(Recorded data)
════

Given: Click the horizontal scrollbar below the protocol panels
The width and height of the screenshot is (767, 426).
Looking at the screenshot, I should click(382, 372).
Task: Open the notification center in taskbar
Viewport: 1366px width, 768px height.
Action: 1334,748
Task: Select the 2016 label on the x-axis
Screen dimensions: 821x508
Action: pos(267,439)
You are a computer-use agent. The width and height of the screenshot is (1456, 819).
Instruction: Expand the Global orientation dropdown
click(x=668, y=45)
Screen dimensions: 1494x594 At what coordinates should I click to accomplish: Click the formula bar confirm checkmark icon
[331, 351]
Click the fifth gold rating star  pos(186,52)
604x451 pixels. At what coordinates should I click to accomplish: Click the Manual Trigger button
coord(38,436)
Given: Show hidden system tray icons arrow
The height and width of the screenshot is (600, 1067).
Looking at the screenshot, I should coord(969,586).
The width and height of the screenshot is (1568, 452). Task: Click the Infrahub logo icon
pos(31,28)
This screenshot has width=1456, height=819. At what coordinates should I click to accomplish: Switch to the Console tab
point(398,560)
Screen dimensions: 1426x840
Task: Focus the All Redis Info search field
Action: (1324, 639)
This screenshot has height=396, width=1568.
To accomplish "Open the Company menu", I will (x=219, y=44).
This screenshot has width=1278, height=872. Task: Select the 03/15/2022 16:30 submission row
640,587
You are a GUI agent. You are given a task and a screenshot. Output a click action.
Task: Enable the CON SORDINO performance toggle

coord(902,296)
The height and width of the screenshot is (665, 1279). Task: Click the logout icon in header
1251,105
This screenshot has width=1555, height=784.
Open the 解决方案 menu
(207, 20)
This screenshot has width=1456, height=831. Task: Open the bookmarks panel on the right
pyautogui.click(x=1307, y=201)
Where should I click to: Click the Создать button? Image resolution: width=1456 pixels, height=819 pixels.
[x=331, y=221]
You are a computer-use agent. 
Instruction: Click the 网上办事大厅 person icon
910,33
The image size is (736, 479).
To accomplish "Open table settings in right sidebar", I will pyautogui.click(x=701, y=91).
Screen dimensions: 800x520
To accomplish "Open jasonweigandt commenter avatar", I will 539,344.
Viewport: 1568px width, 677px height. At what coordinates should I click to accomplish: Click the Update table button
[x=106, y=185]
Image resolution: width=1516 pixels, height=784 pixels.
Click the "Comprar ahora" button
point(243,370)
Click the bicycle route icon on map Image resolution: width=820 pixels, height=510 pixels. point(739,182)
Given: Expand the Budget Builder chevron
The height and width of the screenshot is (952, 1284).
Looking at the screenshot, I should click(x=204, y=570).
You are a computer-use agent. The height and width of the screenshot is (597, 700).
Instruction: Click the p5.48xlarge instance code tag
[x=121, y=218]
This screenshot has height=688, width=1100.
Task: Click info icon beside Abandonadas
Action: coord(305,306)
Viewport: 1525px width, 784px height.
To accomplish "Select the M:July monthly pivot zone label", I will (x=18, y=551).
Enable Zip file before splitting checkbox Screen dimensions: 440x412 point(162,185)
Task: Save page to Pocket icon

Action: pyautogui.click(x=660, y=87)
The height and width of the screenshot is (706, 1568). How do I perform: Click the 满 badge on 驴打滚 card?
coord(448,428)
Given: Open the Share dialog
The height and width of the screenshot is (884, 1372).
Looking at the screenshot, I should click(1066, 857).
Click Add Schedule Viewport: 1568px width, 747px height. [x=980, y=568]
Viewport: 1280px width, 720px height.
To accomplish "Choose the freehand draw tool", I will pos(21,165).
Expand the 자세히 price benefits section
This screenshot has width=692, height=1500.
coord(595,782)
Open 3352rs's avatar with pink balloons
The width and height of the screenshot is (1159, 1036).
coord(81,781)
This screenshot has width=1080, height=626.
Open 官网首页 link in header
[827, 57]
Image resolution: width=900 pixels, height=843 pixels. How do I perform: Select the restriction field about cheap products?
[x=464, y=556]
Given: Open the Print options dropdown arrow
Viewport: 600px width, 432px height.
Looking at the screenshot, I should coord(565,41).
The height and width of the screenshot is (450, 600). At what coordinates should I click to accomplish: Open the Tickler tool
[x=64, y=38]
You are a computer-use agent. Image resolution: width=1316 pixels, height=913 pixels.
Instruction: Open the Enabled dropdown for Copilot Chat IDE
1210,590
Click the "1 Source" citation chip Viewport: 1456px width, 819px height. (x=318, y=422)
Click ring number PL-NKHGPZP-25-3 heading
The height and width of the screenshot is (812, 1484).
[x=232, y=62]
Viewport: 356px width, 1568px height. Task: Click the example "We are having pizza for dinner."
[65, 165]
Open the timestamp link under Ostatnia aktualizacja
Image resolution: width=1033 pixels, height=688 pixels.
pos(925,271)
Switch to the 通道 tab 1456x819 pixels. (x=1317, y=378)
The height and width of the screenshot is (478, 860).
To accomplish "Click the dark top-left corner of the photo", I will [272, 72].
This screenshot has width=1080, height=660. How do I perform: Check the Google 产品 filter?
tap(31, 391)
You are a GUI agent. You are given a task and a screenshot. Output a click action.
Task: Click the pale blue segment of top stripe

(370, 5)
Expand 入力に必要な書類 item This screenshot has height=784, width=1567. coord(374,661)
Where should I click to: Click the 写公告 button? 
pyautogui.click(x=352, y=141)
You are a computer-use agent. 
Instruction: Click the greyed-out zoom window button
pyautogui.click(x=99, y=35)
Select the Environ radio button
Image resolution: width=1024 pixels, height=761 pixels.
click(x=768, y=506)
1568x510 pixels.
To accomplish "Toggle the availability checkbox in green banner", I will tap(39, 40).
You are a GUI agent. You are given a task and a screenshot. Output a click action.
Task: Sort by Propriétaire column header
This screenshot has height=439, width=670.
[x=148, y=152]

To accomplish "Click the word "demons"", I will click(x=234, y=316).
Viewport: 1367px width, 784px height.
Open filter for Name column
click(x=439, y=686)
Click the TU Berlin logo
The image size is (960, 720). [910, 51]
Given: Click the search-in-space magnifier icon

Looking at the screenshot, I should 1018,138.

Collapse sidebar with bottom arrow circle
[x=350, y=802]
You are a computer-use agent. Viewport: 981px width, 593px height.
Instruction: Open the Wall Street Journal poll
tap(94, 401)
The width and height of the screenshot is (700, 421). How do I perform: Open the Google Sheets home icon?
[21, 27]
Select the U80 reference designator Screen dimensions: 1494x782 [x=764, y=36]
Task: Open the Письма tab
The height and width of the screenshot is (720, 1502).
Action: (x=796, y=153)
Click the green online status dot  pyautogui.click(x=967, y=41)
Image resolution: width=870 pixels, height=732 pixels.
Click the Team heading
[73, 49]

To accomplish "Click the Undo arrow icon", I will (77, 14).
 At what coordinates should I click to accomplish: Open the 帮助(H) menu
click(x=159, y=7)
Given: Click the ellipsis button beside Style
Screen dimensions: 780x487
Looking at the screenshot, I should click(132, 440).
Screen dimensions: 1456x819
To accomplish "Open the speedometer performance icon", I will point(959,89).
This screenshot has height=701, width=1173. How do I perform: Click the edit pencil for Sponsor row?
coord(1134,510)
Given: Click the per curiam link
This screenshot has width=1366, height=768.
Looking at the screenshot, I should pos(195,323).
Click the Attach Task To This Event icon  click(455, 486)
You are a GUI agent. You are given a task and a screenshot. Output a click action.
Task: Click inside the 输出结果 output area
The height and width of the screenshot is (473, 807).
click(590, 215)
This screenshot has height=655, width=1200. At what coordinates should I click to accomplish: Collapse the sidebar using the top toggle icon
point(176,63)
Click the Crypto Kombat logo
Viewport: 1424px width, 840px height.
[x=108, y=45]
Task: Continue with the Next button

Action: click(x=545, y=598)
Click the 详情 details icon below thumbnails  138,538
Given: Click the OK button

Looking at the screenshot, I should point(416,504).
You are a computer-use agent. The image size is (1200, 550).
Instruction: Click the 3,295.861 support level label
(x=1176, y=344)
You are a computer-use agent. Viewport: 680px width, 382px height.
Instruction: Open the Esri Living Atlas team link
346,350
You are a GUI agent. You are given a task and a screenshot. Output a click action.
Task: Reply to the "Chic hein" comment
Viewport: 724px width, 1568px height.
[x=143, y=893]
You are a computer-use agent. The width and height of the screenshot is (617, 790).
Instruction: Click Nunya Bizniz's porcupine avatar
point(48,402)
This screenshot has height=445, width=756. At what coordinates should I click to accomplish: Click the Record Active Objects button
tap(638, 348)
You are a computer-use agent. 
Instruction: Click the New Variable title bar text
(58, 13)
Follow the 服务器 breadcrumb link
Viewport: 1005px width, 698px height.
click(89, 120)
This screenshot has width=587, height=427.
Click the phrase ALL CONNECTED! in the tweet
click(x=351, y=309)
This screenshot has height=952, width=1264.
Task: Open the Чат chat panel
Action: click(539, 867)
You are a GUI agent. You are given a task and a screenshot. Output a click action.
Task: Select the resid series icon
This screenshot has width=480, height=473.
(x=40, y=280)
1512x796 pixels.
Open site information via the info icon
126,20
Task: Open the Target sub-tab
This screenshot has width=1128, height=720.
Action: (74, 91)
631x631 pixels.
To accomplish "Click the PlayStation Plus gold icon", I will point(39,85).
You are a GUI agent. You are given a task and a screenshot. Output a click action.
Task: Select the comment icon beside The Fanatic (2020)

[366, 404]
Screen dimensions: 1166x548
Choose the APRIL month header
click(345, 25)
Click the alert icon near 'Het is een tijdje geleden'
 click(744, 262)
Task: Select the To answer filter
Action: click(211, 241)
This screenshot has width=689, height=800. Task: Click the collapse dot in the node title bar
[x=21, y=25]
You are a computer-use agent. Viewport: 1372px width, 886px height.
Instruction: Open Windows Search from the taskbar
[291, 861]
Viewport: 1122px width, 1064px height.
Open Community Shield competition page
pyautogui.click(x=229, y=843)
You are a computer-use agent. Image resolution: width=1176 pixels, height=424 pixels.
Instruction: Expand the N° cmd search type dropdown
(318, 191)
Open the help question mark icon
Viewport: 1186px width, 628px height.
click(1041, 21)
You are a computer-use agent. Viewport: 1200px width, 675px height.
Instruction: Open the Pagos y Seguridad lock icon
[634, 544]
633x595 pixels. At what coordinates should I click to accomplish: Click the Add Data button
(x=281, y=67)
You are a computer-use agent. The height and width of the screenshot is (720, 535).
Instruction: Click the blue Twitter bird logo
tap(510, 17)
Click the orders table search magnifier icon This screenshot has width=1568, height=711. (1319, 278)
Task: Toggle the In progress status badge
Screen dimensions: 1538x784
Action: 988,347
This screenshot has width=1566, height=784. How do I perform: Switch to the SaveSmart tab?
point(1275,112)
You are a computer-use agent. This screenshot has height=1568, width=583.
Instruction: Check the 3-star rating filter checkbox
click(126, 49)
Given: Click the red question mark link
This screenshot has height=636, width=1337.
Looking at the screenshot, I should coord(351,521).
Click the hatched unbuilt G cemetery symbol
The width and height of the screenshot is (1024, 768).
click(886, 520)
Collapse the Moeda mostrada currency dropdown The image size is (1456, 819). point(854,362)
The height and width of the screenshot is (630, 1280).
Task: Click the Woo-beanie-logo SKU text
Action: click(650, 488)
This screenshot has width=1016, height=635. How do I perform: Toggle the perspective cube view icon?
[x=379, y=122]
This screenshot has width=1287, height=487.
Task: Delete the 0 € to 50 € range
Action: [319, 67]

════

▶ _Description of the task_: Lay out the lines of the records starting at the line containing "Click the Crypto Kombat logo" and ending at the line containing "tap(638, 348)" as a JSON list of strings, one string per line and with blank lines omitted.

▶ _Written reply_:
[
  "Click the Crypto Kombat logo",
  "Viewport: 1424px width, 840px height.",
  "[x=108, y=45]",
  "Task: Continue with the Next button",
  "Action: click(x=545, y=598)",
  "Click the 详情 details icon below thumbnails  138,538",
  "Given: Click the OK button",
  "Looking at the screenshot, I should point(416,504).",
  "You are a computer-use agent. The image size is (1200, 550).",
  "Instruction: Click the 3,295.861 support level label",
  "(x=1176, y=344)",
  "You are a computer-use agent. Viewport: 680px width, 382px height.",
  "Instruction: Open the Esri Living Atlas team link",
  "346,350",
  "You are a GUI agent. You are given a task and a screenshot. Output a click action.",
  "Task: Reply to the \"Chic hein\" comment",
  "Viewport: 724px width, 1568px height.",
  "[x=143, y=893]",
  "You are a computer-use agent. The width and height of the screenshot is (617, 790).",
  "Instruction: Click Nunya Bizniz's porcupine avatar",
  "point(48,402)",
  "This screenshot has height=445, width=756. At what coordinates should I click to accomplish: Click the Record Active Objects button",
  "tap(638, 348)"
]